[petsc-dev] reminder never use #include "mylocalinclude.h" in PETSc source

Jed Brown jed at 59a2.org
Tue May 4 12:50:18 CDT 2010


On Tue, 4 May 2010 12:22:10 -0500, Matthew Knepley <knepley at gmail.com> wrote:
> It looks like tup only has a Linux daemon, so it would run the same as make
> everywhere else. That does not seem like a strong enough case to use it. Why
> not just write the same thing in portable Python?
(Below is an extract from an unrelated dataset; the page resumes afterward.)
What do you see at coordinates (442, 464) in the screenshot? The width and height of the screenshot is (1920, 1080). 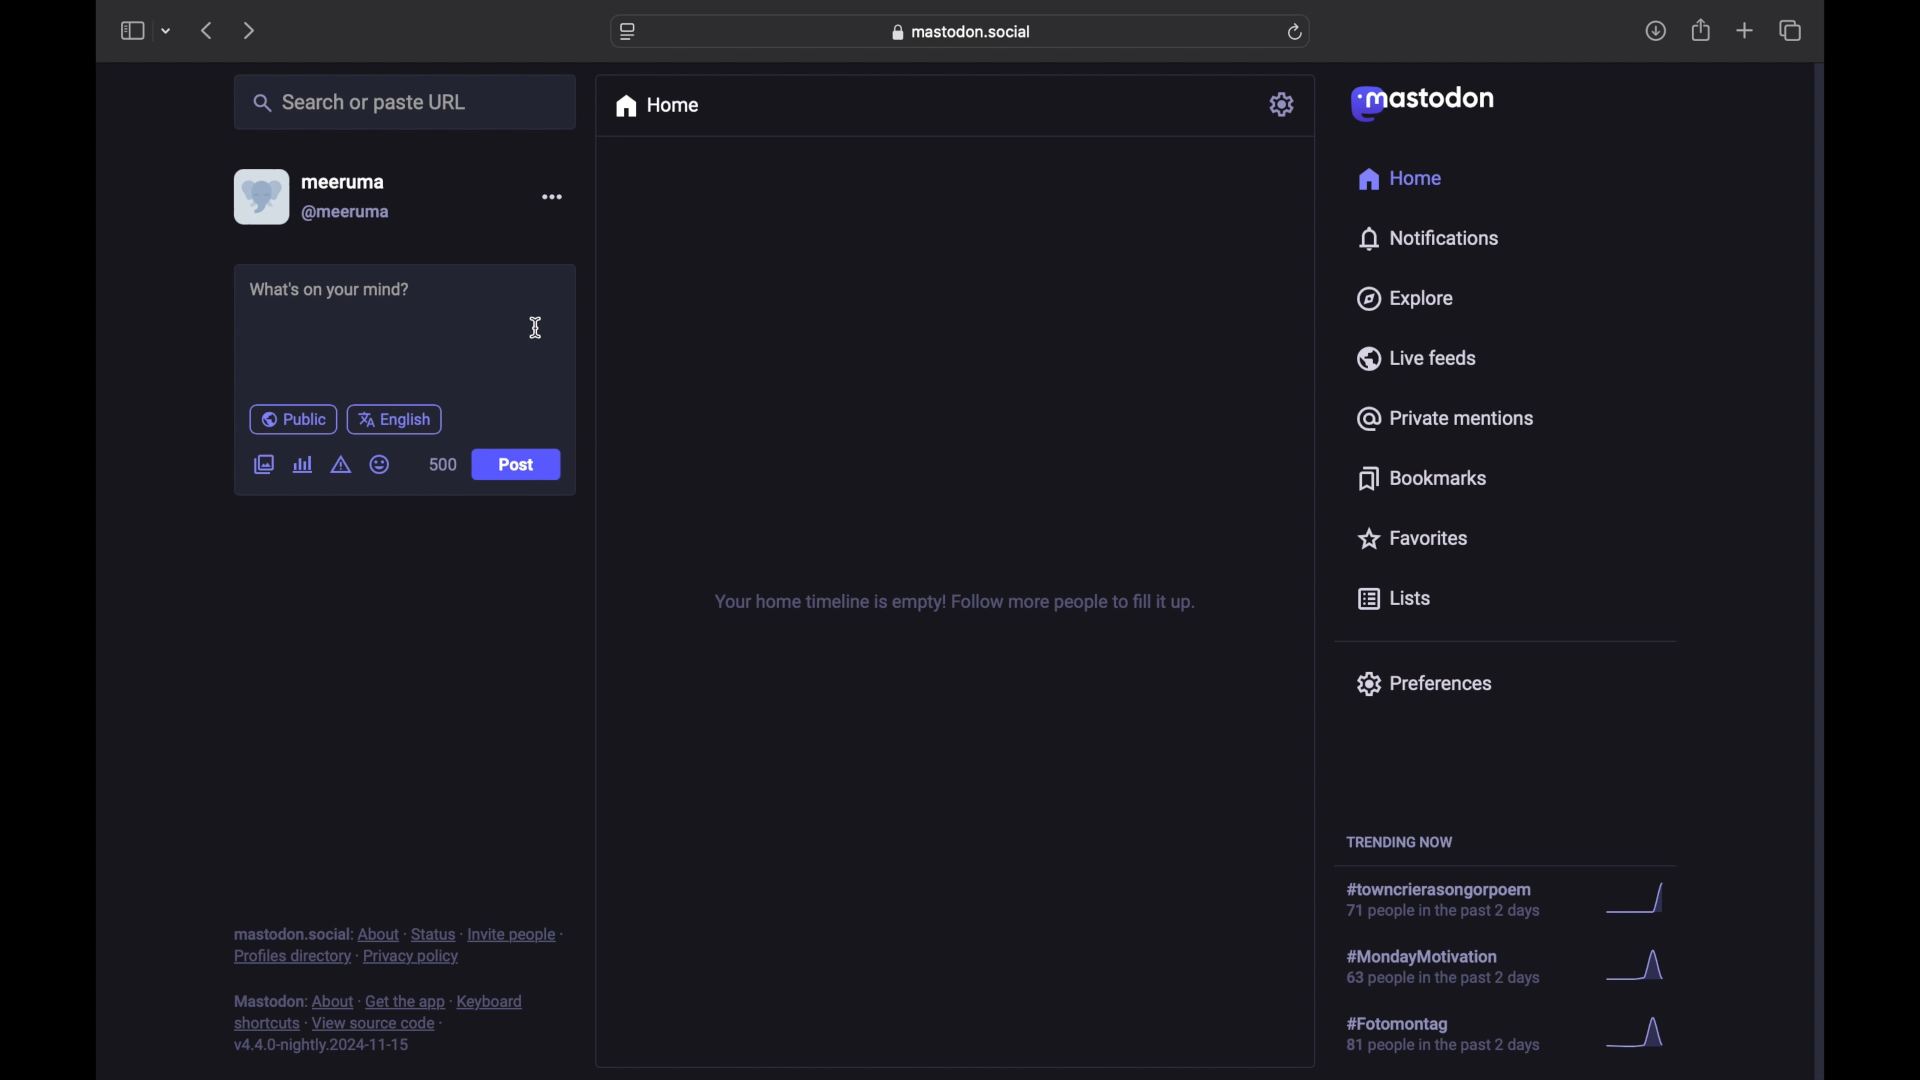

We do need to run
> everywhere.

Of course tup couldn't be the only backend, but it would be a fast one
where available (which includes Mac and Solaris).  Contrary to popular
belief, make itself is not slow compared to almost any alternative
(except tup), *recursive* make is slow.  A do-nothing build (basically
just dependency analysis) of PETSc with non-recursive make takes well
under a second.

You can certainly do the dependency analysis in Python but I haven't yet
seen a Python build system that's actually better than make *at doing
what make was made for* (despite many attempts).  Note that correct
dependency analysis requires parsing includes (e.g. gcc -M and various
more and less ad-hoc scripts), make has limited ability to keep the
dependency output from these files appropriately synced in the presence
of makefile changes and source changes (it has to choose between
pessimal and incorrect behavior).

The point of systems like tup is that they maintain these dependencies
in a form (SQLite) where optimal and fast analysis is feasible.  You
could reproduce this analysis in Python, but I don't think it's trivial
to do correctly or performantly.  Note that one of tup's features is to
not stat() the whole source tree, this requires something like inotify
which is the reason it doesn't automatically work everywhere.  It might
be easy enough to have a fallback that just stats the whole thing, but
this would have about the same performance as make.